If your government (local or national) accomplishes one thing in 2013, what would you like that to be?
I realize my demand is trivial; that your legislative calendar might be better spent controlling the public consumption of soft drinks, erecting bigger walls above the Mexican border, or clinging to those deflating clouds of hope above the Fiscal Cliff.
Yet if you could first consider this small, simple request, I sincerely feel your legacy would be secured.
It’s a matter of paper, really; printed paper, a few staples and glue, and that fancy stamp with the bald eagle flying boldly.
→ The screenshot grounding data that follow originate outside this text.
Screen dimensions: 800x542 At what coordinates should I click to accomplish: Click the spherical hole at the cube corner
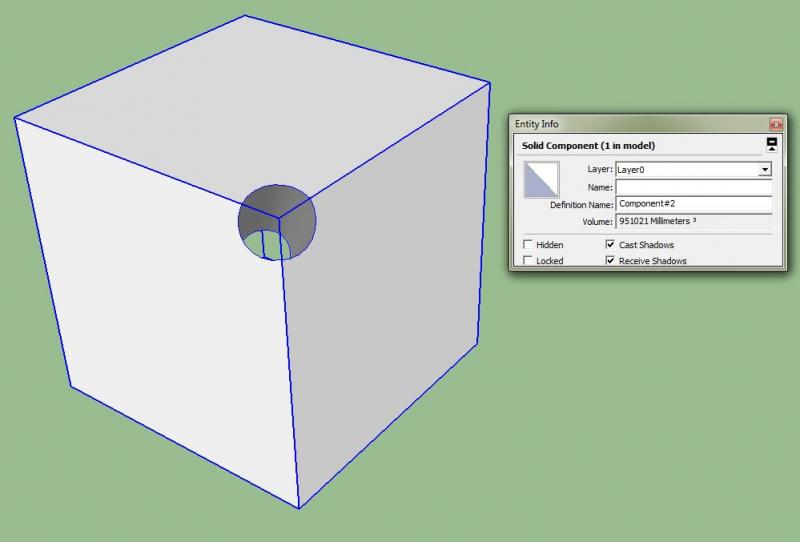point(275,215)
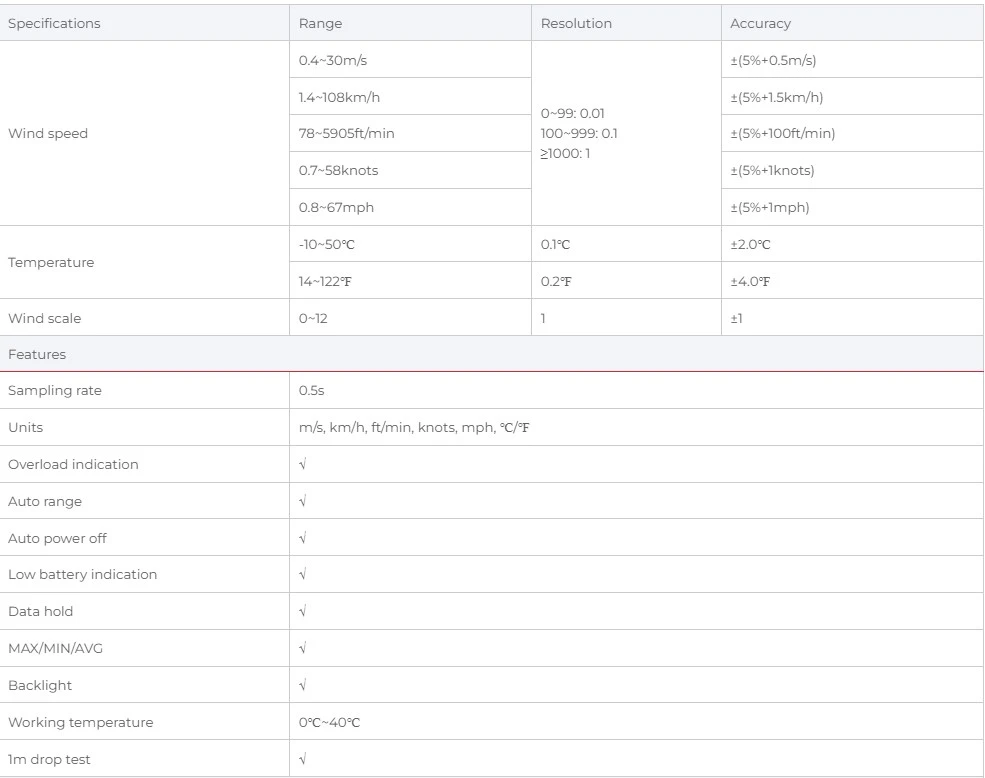Click the Auto range checkmark

pyautogui.click(x=302, y=502)
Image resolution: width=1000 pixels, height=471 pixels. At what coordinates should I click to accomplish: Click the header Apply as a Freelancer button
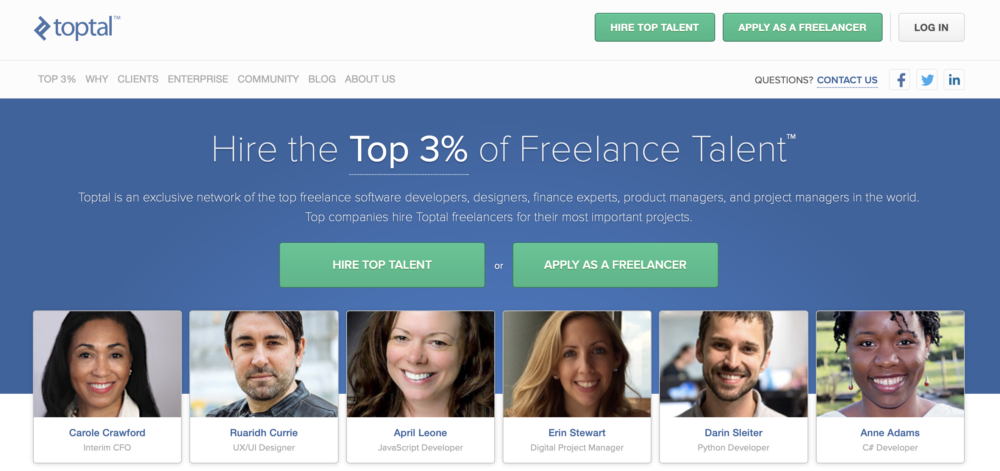(802, 27)
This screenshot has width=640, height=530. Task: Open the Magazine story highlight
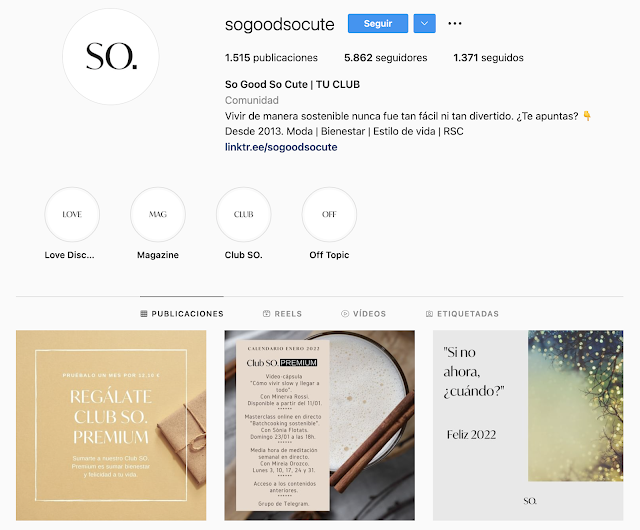coord(158,214)
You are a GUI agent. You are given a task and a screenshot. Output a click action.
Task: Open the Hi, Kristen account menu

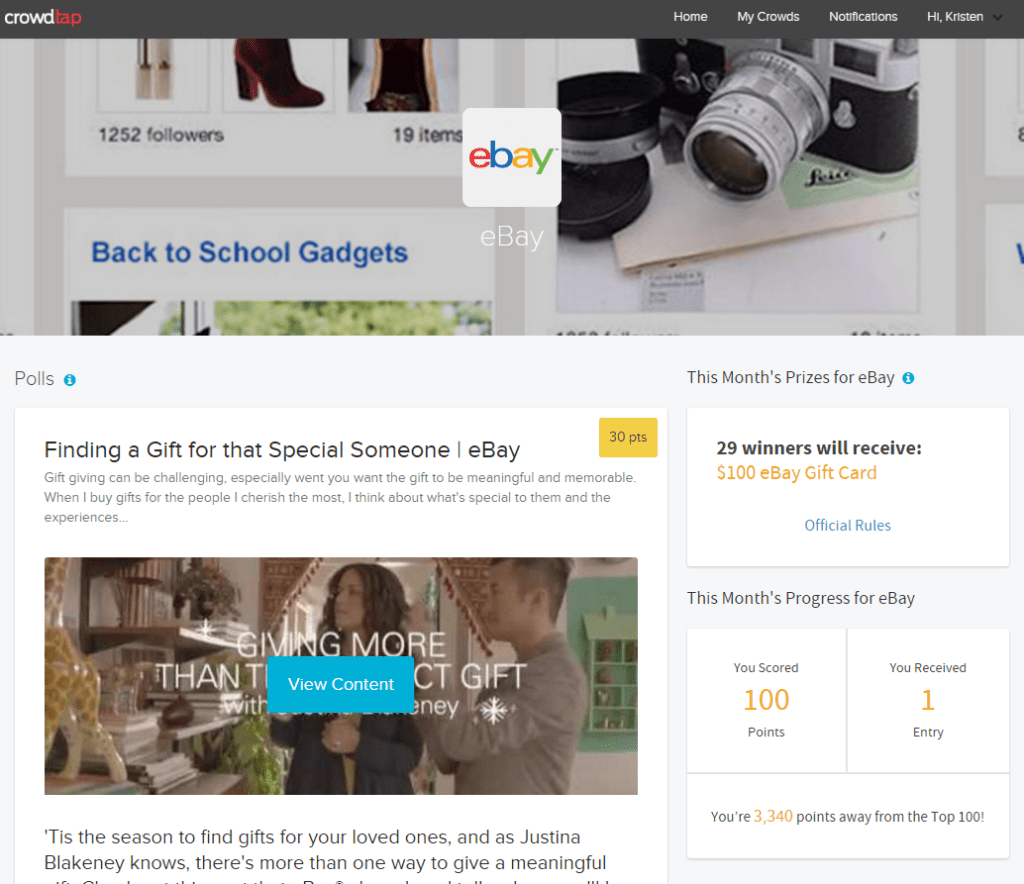pos(955,17)

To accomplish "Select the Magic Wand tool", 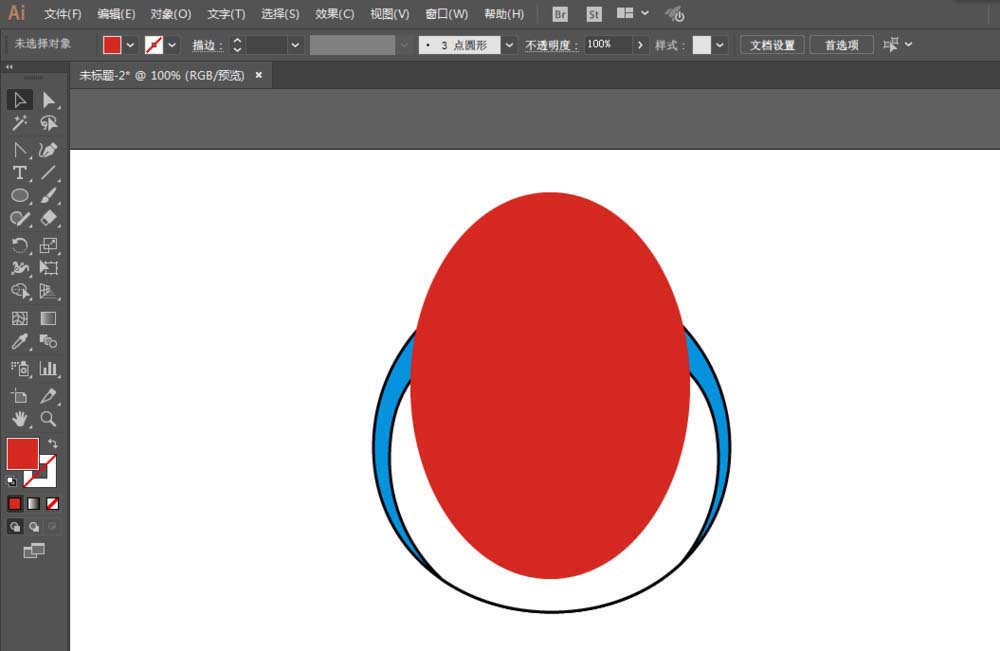I will click(20, 123).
You see, while most other countries publish their national passports with 24 pages, ours contain a mere 12. And though the absence of these pages has yet to cause the death of any citizen, I assure you – emphatically – that it is killing our ability to travel.
Naturally, no Yank has ever done this before (left the country for any reason other than a draft-dodge to Canada), which is why you never pondered creating a larger document. (Why you never considered a wall up there, too, is something I’ll discuss in my next letter.)
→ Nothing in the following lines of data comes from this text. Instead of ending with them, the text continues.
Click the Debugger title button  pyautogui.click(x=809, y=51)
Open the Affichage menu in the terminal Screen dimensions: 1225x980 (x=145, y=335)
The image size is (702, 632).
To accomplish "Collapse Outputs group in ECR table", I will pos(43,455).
But at some point in the future – 2013, say – we, as a nation, just MAY want to go somewhere. For fun. More than once. For longer than a week. And what happens then, dear Leader? Anarchy and chaos, and a lot of unused suitcases.
So, really, what I want for 2013 is not just a bigger passport for my fellow citizen. I want you to recognize that we are but a small part of a massive sphere, and will no longer be constrained by your inability to appreciate this. Give us more more pages, more opportunities for exploration!
Or I will – and this is a serious threat – utilize my freedom of choice to move to New Zealand. Where everyone gets 24.